Quem foi ao Parque Dona Lindu, domingo passado, assistir ao show do projeto "Nívea Viva Elis", com Maria Rita cantando músicas de Elis Regina, parecia já ter como pressuposto o "vou gostar". Como não gostar de toda a propriedade que é uma filha interpretando canções da mãe, num domingo de céu claro tendo como cenário um belo parque à beira-mar? Jogo ganho, fácil. De fato, o projeto "Nívea Viva Elis" é excelente como lógica de marketing cultural (e não vai aqui nenhum demérito, pelo contrário), dá acesso ao público a um espetáculo de qualidade, lembra uma grande cantora, tudo de graça, etc etc etc.
Confesso que, em vários momentos, é, de fato, comovente ver praticamente a "encarnação" da mãe Elis na filha Maria Rita. Mas, com a progressão do show, fiquei com uma questão intermitente: como julgar um espetáculo como aquele? A gente iria levar em consideração que Maria Rita "imitou" bem Elis? Ou que "releu", de maneira particular, o legado da mãe? Outra coisa: o público queria "ver" Elis ou Maria Rita? Curioso que, ao final de várias canções, ouvia-se ecos de "Elis! Elis! Elis!". Detalhe: estávamos diante de Maria Rita.
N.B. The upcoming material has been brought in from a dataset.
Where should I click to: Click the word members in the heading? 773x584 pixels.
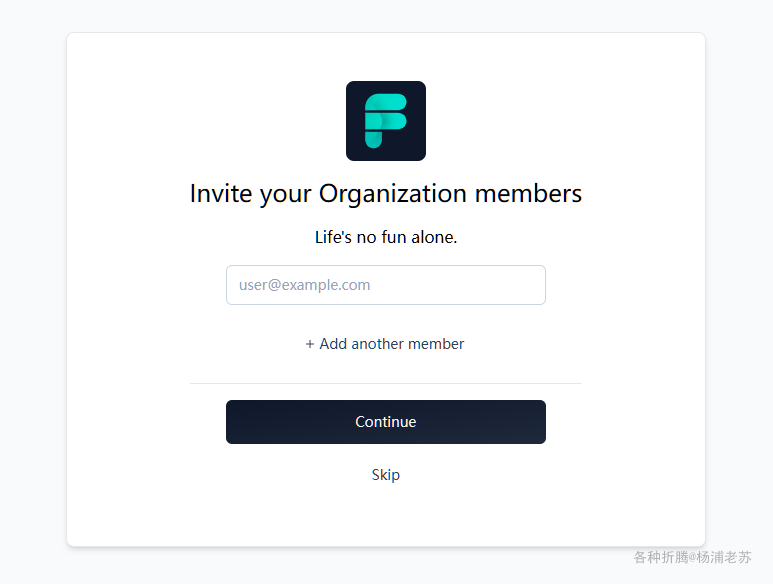(528, 193)
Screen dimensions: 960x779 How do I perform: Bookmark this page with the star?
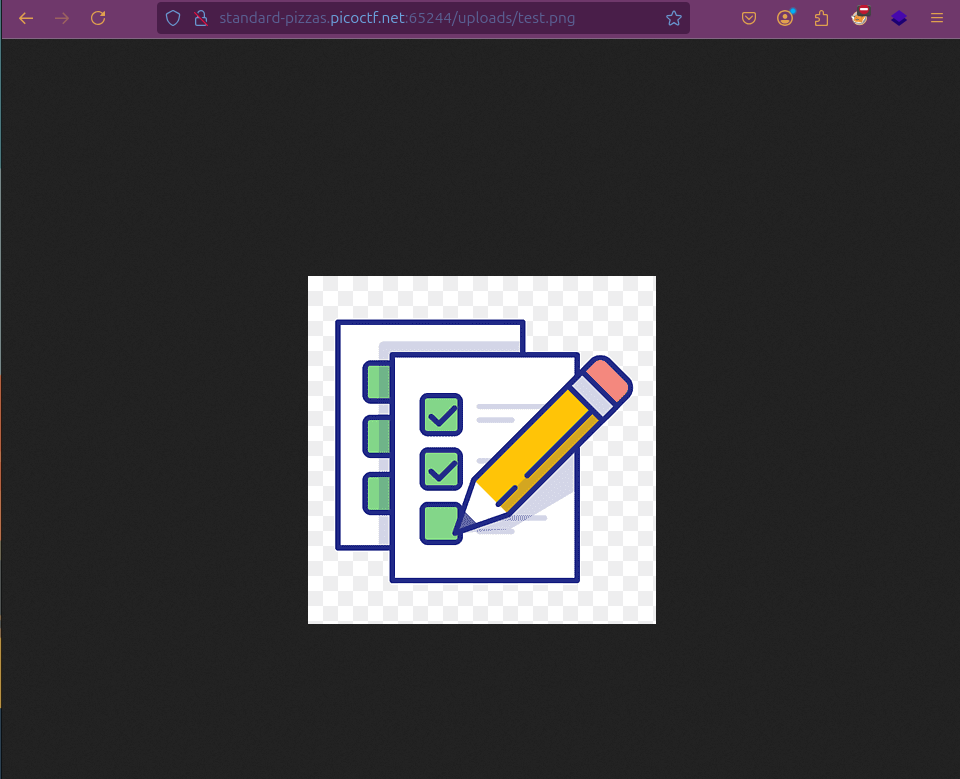click(x=673, y=18)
Vou tentar compartilhar a minha experiência sobre o espetáculo, que, talvez, traduza a inquietação e o deleite que foi ver Maria Rita cantando Elis. Acho que gostei mais dos momentos em que, deliberadamente, eu acreditei que as músicas de Elis poderiam estar no repertório de Maria Rita. Por exemplo, "Alô Alô Marciano" tem a ironia de "Pagú". "Madalena" lembra o andamento de "Cara Valente". E assim por diante. Nestes momentos, eu enxergava, de fato, um "entre": aquela cantora que estava ali, diante de mim, não era somente Maria Rita, nem somente Elis Regina. Era uma espécie de DNA que se materizalizava em som e gestos.
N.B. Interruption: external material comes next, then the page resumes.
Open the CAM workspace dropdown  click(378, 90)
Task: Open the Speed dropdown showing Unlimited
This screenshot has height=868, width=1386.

Em outros, havia uma entrega tão evidente de Maria Rita e um esforço tão grande em "estar à altura" de Elis que se traduzia em um valor: "Como Nossos Pais" foi de arrepiar. "Romaria" também. Em outros momentos, no entanto, tive a impressão de que a sombra de Elis pairava e, naturalmente, a uma Maria Rita assombrada, só restava o susto da imitação. Foi o caso de "O Bêbado e O Equilibrista", "Me Deixas Louca", faixas tão marcadas de Elis que seria difícil para qualquer artista refazer o percurso dela.
Fica a ambivalência do espetáculo, que, em sua gênese, já é ambígua: alguém cantando alguém, como se fosse esse alguém homenageado. É talvez como o Mito da Caverna, de Platão: será que estávamos todos assistindo a vultos, sombras performáticas de Elis? Queríamos o real? Ou nos encantamos, apenas, com o mito nostálgico e longínquo?